第二十五章 战场·无名将军
边境的夜,沉得像化不开的墨。
云浅月独自坐在营帐里,案上摊着一副玄色盔甲。冷铁的纹路在烛火下泛着森冷的光,与她平日里惯穿的红衣判若两样。
她伸出手,指尖抚过盔甲的棱面。冰凉的触感顺着指腹蔓延到心底,眼神渐渐变得复杂。
已经很久没穿这身东西了。
每一次穿上,她就不再是那个张扬明媚、能在武林大会上轻描淡写说“盟主之位我不稀罕”的云浅月。而是边境人人闻之色变的无名将军——是刀出鞘就见血,是马踏处皆枯骨的杀神。
烛火跳了一下,映出她眼底一闪而过的恍惚。
她想起裴烬。想起那晚月下,他攥着她的手腕,眸色沉沉地说:“后悔过很多事。但遇见你,不后悔。”
那时她还笑他,笑他连自己想要什么都没看清。可此刻,指尖触到冰冷的盔甲,她竟忍不住低声自问:
“裴烬……如果有一天你看到我这样,你会怎么想?”
没有答案。
她闭上眼,深吸一口气。再睁开时,眼底最后一点属于“云浅月”的柔软彻底褪去,只剩下冰封千里的肃杀。
她抬手,拿起案边那枚青铜面具。冰凉的金属贴在脸上,遮住了眉眼,也遮住了所有情绪。
戴上它的瞬间,营帐里的气息陡然变了。
不再有半分女儿家的娇俏,只剩下久经沙场的凛冽。她站起身,伸手拿起靠在一旁的长刀。刀身沉厚,与她惯用的霜痕剑截然不同——江湖用剑,讲究灵动飘逸;战场用刀,要的是大开大合,是能劈开铁甲、斩落头颅的狠戾。
她提着刀,大步走出营帐。
帐外,数千将士早已列队完毕。甲胄碰撞的声响在夜色里连成一片,却无一人出声。看到她出来,所有将士的目光都汇聚过来,有敬畏,有崇拜,唯独没有半分质疑。
玄衣,面具,长刀。
她立在队伍前,身形不算高大,却像一座山,稳稳镇住了整个军营。
她只开口说了一个字:
“走。”
声音不高,却带着不容置喙的威严,像一道军令,直直砸进每个人的心里。
队伍动了。马蹄踏碎夜色,朝着敌军驻守的方向疾驰而去。
黎明咬破天际时,两军在旷野上对垒。
晨雾还未散尽。云浅月策马立于阵前,玄衣在风里猎猎作响,青铜面具遮住半张脸,只露出一双冷冽的眼。
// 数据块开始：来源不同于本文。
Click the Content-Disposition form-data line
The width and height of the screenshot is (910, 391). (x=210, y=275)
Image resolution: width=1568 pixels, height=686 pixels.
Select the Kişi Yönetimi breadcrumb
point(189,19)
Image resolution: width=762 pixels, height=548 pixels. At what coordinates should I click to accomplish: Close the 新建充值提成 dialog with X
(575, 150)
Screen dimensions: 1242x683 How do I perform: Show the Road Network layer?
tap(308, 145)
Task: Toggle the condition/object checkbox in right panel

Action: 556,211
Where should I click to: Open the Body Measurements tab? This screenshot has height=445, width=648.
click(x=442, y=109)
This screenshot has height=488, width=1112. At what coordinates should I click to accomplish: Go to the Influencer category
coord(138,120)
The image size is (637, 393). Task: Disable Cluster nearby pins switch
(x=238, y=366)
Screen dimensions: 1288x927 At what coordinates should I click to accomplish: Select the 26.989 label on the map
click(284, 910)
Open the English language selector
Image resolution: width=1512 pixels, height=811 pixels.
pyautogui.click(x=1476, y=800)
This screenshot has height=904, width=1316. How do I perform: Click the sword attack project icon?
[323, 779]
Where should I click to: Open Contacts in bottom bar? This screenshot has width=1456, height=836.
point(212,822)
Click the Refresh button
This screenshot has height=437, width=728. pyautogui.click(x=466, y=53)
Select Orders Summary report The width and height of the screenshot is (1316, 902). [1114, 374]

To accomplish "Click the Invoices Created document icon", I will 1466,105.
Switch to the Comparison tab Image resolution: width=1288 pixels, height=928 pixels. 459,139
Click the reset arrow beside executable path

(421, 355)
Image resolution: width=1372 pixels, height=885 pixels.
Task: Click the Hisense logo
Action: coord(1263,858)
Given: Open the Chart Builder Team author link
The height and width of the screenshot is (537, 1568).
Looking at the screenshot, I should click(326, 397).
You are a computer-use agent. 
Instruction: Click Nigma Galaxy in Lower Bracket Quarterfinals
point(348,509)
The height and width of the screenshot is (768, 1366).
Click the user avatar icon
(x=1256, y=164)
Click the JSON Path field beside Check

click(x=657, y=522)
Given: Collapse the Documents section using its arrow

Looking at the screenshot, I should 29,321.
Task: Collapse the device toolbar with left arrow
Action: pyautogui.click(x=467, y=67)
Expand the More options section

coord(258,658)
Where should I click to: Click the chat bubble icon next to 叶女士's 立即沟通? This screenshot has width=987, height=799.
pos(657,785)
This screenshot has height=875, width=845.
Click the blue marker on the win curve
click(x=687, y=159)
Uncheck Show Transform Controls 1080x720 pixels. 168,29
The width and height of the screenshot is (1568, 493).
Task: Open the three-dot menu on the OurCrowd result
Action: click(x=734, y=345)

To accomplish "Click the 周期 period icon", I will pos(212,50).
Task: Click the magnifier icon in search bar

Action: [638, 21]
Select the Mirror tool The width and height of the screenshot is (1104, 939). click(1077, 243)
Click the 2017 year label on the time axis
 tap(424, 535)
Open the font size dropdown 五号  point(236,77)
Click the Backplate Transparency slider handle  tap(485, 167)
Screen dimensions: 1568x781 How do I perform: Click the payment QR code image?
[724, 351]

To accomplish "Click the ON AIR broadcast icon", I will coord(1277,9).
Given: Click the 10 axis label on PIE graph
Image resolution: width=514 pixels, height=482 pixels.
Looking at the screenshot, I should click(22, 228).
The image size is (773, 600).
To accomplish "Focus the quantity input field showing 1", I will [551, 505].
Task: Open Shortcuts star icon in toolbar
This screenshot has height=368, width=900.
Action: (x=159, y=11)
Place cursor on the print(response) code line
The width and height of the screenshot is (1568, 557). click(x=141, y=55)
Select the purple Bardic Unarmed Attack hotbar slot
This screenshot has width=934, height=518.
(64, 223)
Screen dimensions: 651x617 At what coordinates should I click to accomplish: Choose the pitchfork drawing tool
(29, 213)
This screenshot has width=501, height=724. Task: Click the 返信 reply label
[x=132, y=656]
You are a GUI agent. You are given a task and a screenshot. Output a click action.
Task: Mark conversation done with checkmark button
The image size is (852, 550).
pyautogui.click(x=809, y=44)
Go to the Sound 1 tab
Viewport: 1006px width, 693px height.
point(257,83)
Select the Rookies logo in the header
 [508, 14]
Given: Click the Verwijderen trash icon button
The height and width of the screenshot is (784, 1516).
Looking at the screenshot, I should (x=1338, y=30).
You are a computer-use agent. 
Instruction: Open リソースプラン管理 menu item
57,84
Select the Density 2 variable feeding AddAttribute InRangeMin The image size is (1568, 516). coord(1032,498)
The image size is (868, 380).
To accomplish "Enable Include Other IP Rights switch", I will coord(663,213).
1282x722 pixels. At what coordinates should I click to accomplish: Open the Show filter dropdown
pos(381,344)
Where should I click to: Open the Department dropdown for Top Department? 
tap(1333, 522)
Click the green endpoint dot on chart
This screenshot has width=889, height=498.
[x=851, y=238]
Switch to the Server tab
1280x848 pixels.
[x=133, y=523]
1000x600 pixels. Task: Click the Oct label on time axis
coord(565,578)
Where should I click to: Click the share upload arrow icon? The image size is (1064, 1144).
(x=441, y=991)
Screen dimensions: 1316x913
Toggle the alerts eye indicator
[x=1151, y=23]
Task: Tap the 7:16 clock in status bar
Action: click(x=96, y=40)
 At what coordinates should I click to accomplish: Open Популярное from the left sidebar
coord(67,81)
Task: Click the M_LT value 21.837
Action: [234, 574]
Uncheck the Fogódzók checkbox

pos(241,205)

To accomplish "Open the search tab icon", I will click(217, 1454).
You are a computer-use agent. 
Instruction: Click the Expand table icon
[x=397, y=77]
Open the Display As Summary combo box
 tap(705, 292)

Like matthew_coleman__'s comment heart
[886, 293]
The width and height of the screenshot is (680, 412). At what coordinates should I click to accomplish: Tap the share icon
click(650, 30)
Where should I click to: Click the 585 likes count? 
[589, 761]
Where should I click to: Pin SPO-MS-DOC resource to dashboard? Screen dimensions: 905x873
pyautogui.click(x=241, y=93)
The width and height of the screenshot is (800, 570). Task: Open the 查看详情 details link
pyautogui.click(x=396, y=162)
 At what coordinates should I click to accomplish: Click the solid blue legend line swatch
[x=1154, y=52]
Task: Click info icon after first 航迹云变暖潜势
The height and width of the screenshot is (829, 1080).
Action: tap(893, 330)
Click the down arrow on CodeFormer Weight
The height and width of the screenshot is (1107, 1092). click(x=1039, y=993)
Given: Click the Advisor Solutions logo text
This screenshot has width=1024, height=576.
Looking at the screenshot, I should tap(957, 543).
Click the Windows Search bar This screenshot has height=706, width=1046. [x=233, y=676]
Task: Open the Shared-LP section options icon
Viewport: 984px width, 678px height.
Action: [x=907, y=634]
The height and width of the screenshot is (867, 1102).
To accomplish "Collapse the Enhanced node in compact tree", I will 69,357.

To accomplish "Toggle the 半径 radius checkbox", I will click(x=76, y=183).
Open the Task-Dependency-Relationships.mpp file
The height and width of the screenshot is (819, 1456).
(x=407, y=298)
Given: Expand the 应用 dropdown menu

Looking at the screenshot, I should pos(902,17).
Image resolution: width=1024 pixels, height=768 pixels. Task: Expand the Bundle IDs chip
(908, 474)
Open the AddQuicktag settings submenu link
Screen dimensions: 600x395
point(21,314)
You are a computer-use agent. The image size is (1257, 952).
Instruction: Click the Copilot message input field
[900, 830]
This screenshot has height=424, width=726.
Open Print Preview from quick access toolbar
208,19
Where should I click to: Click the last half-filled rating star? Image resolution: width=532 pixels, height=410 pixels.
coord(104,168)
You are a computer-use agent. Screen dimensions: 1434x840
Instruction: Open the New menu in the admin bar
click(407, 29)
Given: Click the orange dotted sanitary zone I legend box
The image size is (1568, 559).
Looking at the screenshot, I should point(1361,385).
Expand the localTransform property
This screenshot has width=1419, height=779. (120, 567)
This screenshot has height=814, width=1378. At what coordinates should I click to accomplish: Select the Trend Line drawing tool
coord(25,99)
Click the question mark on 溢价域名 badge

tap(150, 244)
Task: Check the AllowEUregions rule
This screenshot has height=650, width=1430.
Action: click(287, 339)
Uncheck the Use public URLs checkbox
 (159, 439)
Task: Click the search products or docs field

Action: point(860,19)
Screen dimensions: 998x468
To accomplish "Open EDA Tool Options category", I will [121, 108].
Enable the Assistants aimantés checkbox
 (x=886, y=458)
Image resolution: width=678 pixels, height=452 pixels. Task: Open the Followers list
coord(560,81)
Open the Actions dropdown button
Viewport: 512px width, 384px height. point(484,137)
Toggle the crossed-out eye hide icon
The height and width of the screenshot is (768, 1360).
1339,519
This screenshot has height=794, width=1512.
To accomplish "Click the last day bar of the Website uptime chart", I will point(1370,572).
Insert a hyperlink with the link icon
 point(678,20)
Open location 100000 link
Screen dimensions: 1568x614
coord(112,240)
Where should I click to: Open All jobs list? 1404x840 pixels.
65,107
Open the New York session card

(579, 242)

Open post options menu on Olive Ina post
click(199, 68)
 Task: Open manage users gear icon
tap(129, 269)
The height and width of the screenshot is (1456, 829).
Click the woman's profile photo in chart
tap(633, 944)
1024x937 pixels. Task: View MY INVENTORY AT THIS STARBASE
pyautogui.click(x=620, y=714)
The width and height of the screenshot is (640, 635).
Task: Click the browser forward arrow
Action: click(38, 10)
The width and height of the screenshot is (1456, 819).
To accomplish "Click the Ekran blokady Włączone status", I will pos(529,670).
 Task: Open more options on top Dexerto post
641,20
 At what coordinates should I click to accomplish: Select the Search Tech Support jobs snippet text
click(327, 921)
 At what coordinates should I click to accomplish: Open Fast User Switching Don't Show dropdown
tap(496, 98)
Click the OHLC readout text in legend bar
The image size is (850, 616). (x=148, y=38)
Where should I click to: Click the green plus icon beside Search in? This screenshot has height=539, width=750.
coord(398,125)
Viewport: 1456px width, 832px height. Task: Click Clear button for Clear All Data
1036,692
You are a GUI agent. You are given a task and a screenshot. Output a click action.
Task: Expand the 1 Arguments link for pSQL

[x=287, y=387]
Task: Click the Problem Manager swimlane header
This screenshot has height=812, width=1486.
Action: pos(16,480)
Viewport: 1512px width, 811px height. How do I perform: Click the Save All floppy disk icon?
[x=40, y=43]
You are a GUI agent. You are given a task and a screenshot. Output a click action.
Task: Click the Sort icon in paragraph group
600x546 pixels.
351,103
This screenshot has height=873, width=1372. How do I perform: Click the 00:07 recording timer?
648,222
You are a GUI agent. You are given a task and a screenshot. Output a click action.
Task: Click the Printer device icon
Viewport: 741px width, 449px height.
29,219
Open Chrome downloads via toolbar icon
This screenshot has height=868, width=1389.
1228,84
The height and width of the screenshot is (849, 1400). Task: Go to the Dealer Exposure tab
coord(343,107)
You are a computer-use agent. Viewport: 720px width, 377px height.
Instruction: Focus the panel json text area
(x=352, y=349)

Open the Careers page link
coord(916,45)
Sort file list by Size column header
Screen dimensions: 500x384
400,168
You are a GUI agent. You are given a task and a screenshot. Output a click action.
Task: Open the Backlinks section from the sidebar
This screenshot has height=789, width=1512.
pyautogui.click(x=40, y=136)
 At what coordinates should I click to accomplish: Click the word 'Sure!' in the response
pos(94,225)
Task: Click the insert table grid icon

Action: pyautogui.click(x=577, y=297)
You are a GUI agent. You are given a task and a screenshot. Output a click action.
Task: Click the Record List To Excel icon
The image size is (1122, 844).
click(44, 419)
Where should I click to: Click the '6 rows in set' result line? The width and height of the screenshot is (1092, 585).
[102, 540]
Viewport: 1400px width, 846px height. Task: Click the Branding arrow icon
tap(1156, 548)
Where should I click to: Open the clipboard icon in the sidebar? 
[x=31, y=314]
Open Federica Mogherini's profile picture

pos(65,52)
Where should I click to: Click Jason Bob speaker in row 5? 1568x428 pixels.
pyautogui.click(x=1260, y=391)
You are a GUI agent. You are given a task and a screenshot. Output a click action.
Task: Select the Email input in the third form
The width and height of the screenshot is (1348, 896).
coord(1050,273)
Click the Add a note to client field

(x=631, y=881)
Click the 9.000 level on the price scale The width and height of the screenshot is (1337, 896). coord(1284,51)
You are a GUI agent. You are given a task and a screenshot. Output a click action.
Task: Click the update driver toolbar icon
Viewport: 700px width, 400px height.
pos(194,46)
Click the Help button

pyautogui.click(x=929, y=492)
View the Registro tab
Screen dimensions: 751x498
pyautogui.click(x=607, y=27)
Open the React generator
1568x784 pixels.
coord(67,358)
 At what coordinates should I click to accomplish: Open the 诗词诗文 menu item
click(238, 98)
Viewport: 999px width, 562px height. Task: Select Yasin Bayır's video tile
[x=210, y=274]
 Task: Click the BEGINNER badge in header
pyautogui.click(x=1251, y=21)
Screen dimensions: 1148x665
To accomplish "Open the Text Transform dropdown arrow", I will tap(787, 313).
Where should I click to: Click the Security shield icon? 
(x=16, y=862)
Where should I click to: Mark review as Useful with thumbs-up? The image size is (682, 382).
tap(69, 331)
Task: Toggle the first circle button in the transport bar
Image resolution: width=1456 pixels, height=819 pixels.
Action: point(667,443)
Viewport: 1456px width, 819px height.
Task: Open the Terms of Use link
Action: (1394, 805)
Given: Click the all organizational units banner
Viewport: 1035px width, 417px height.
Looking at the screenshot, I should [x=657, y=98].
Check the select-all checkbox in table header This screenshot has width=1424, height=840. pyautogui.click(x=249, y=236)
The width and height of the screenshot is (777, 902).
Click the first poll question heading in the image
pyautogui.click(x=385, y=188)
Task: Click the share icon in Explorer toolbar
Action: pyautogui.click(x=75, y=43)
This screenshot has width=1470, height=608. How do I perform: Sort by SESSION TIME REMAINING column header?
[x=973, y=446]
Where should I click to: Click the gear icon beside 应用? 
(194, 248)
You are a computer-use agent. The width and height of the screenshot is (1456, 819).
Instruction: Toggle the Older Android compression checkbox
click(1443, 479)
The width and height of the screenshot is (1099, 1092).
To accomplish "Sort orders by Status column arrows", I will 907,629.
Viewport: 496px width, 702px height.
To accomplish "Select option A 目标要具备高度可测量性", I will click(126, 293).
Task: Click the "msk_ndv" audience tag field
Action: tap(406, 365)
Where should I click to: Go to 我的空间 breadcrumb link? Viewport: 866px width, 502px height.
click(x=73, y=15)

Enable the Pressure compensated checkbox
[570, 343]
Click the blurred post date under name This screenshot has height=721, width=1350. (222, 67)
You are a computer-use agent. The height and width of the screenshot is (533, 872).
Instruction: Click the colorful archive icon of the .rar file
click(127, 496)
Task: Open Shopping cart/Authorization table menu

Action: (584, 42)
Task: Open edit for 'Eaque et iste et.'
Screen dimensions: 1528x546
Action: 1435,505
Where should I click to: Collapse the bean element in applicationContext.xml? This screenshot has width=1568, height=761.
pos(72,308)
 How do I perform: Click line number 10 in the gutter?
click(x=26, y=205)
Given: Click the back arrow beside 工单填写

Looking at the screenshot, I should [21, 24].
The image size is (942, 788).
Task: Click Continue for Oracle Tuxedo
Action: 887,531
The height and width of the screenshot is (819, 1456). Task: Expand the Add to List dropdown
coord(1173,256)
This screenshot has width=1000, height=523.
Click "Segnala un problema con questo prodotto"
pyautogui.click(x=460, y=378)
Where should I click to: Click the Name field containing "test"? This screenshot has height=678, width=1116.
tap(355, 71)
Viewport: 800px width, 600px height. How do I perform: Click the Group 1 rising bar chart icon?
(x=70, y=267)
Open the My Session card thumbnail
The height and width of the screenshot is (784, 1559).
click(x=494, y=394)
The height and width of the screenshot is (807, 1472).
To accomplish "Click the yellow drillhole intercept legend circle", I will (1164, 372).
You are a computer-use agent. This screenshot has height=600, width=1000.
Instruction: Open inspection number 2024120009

她横刀于马侧,目光落在对面那面绣着“裴”字的旗帜上——那是武安侯裴霄的旗,是裴烬的父亲。
心口莫名一滞。
快得像一阵风,稍纵即逝。
她很快压下这点异样,抬手,长刀直指天际。
“擂鼓!”
战鼓轰然擂响,震得大地都在颤抖。喊杀声瞬间撕破晨雾,两军如两股洪流,狠狠撞在一起。刀光剑影,血溅三尺,旷野上很快响起兵刃碰撞的脆响、伤者的哀嚎、战马的悲鸣,交织成一曲最残酷的战歌。
云浅月策马冲入敌阵。
长刀横扫,血雾应声弥漫。她的刀法狠辣精准,每一刀都朝着要害而去,没有半分留手。玄色的身影在乱军之中穿梭,所到之处,无人能挡。像一道黑色的闪电,劈开了敌军的阵型。
“无名将军!是无名将军!”
不知是谁喊了一声,敌军阵脚顿时乱了几分。
就在这时,一道银光破空而来,直逼她面门。云浅月抬刀格挡,“铛”的一声巨响,震得她手腕微麻。
抬眼望去,对面一员老将策马而来。银甲长枪,面容刚毅,正是武安侯裴霄。
“无名小儿,敢与老夫一战!”
裴霄的声音苍老却洪亮,裹着沙场磨砺出的杀气。
云浅月勒住马,长刀直指裴霄。没有半句废话,策马便冲了上去。
两人瞬间缠斗在一起。
裴霄是久经沙场的老将。枪法凌厉,一招一式都稳如泰山,带着数十年的战场经验,招招锁喉,招招致命。
而云浅月仗着年轻,体力充沛,刀法大开大合,没有丝毫花架子。每一刀都带着破釜沉舟的狠劲,像是要把眼前的一切都劈开。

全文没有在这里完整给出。